Durant la guerre contre les États-Unis, il poursuivit sa carrière militaire en tant que commissaire politique du régiment 542, commandement de Truong Son. Une fois la paix revenue, ce colonel à la retraite se consacra à nouveau à sa spiritualité, écrivant et donnant des conférences sur les enseignements bouddhistes, animé par cette conviction simple : « La pratique spirituelle ne nécessite pas forcément d’être dans un temple ; protéger la nation et garantir la paix au quotidien est aussi une forme de pratique spirituelle. »

L'histoire du vénérable Thich Phap Lu – Colonel Dinh The Hinh – témoigne avec force de l'engagement du bouddhisme vietnamien : lorsque la nation est en danger, le moine ne se retire pas dans le silence, mais « ôte sa robe safran et revêt l'uniforme de soldat pour le pays et le peuple », de sorte que la compassion illumine non seulement les lieux monastiques, mais brille aussi au milieu des flammes de la guerre.

De plus, durant la guerre de résistance contre les États-Unis, des générations de moines et de nonnes bouddhistes ont continué de suivre les traces de leurs ancêtres, s'engageant dans l'armée, rejoignant les corps de volontaires de la jeunesse, combattant avec bravoure et se sacrifiant sans relâche pour l'indépendance, la liberté et l'unification du pays. L'esprit consistant à « quitter la robe monastique pour revêtir l'uniforme de soldat » s'est perpétué.

Le slogan «Tous pour le front, tous pour notre Sud bien-aimé.« Le slogan résonnait dans toutes les gares et tous les ports. Lorsque les bombes américaines tombaient, le temple se transformait en base arrière, en poste médical militaire et en dépôt de vivres ; et, le cas échéant, la robe du moine devenait une armure pour la Patrie, et le moine un soldat combattant pour la paix. »
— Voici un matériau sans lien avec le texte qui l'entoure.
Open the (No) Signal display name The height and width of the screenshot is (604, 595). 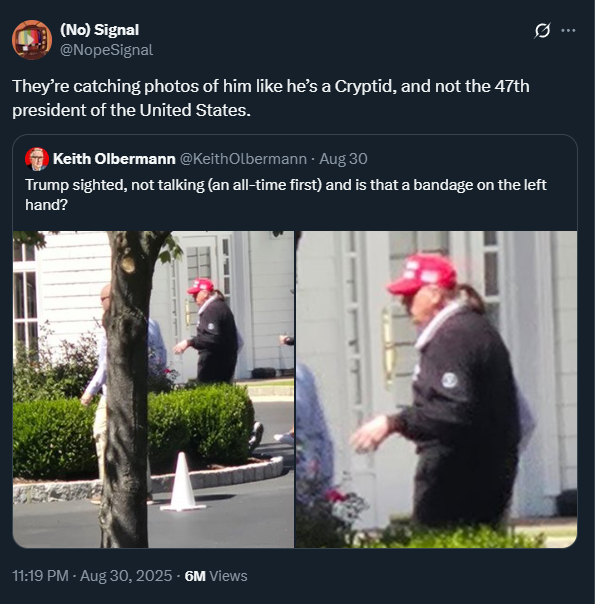99,30
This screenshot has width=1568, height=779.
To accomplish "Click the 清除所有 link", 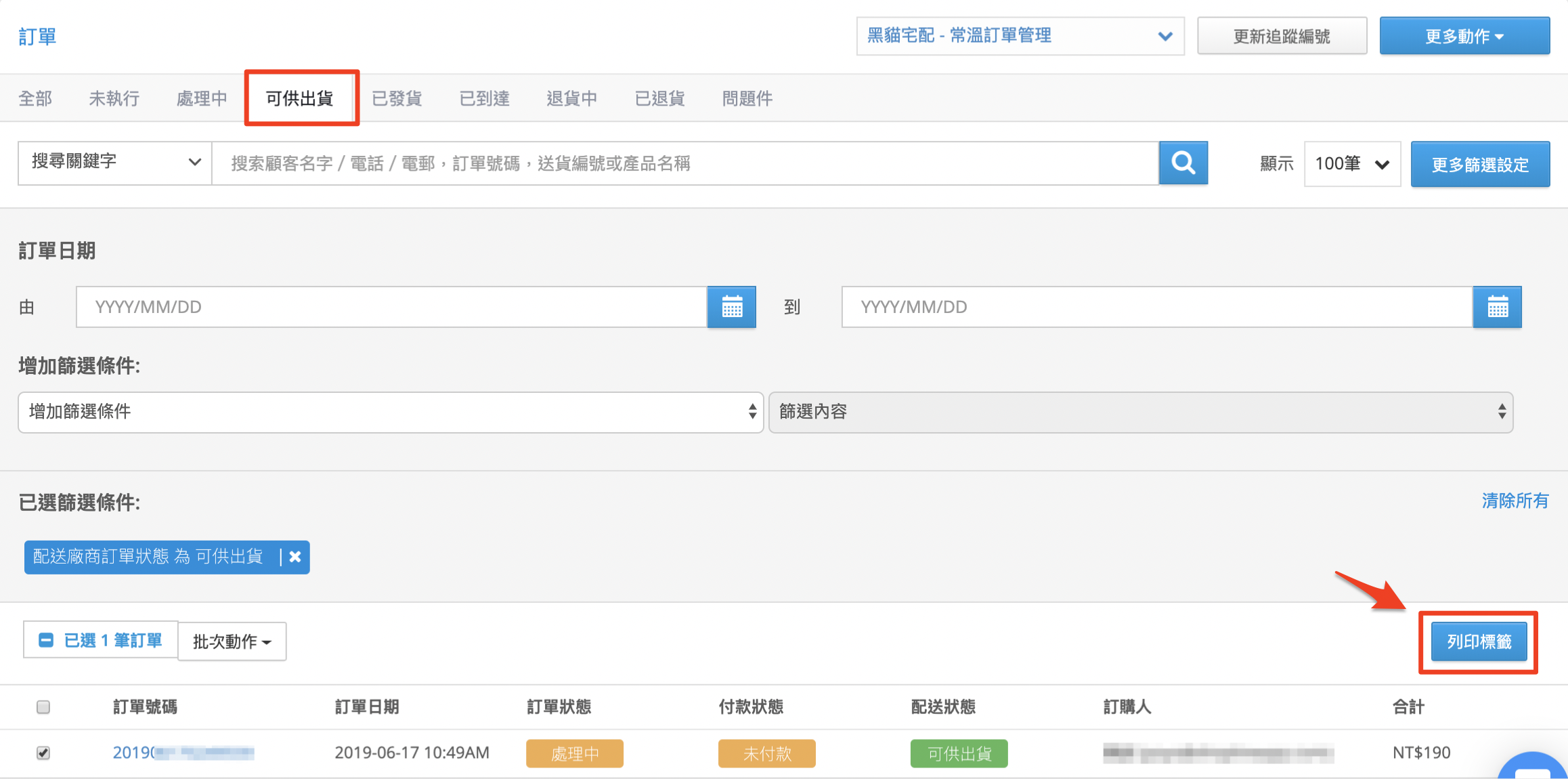I will click(x=1515, y=501).
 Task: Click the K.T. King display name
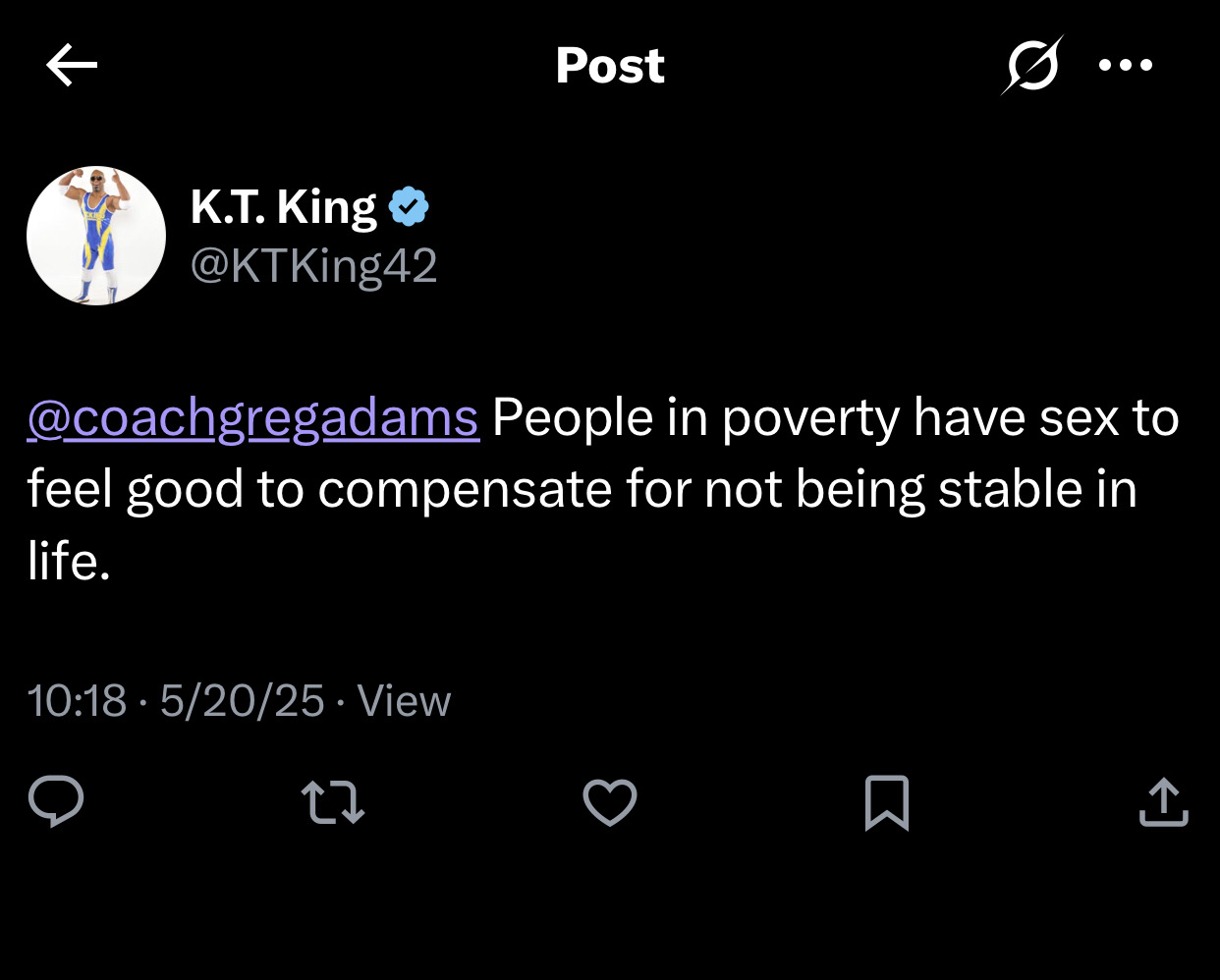tap(284, 207)
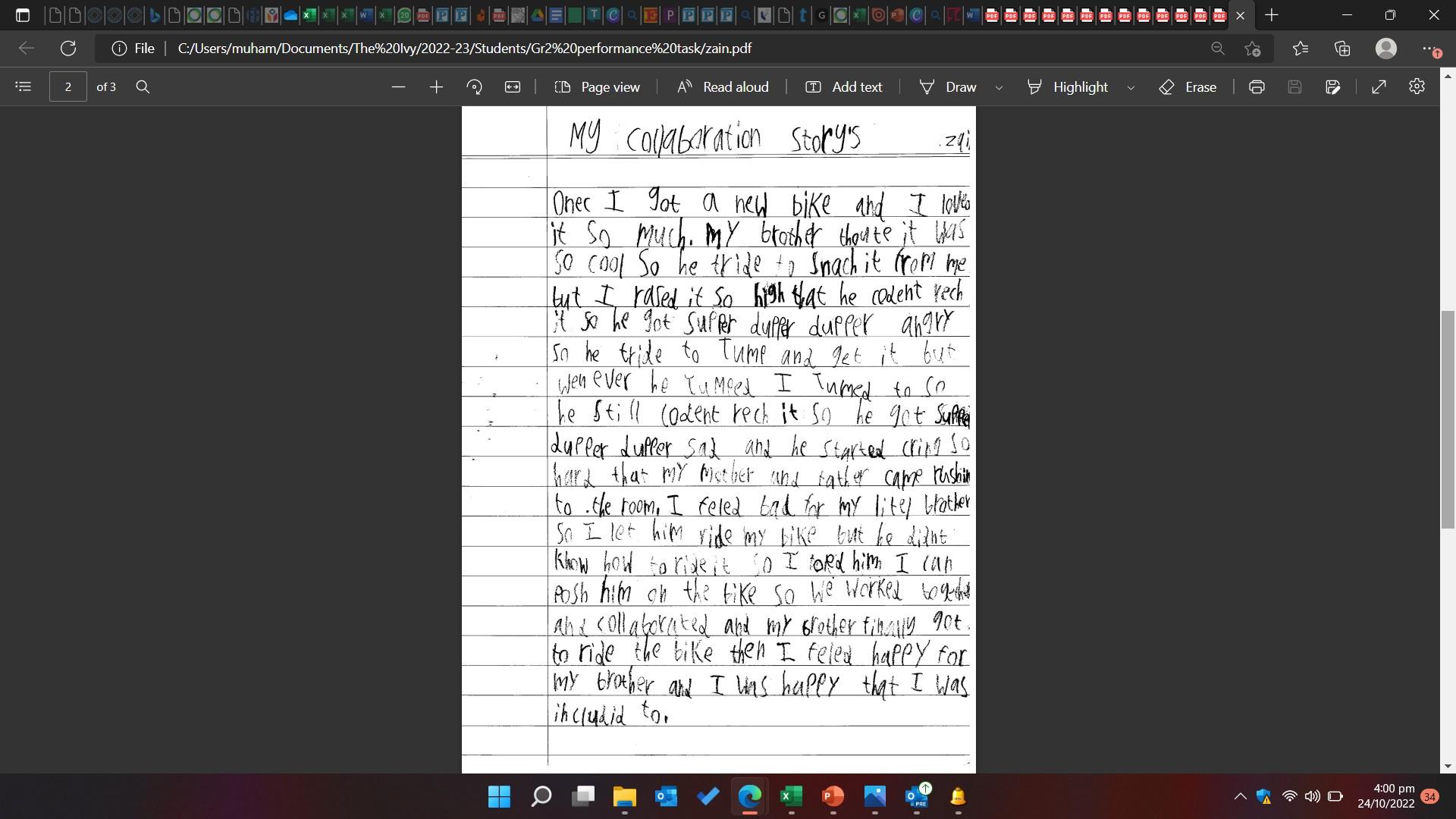Click the page number input field

click(x=68, y=86)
Durant les deux guerres, les temples du Nord demeurèrent des lieux où résonnait le son des cloches, pour implorer la paix et appeler la nation tout entière à se soulever. Ceci incarne l'esprit de « protection de la nation et de protection du bien-être du peuple », qui a traversé deux périodes de guerre sans perdre ses racines de compassion et de sagesse.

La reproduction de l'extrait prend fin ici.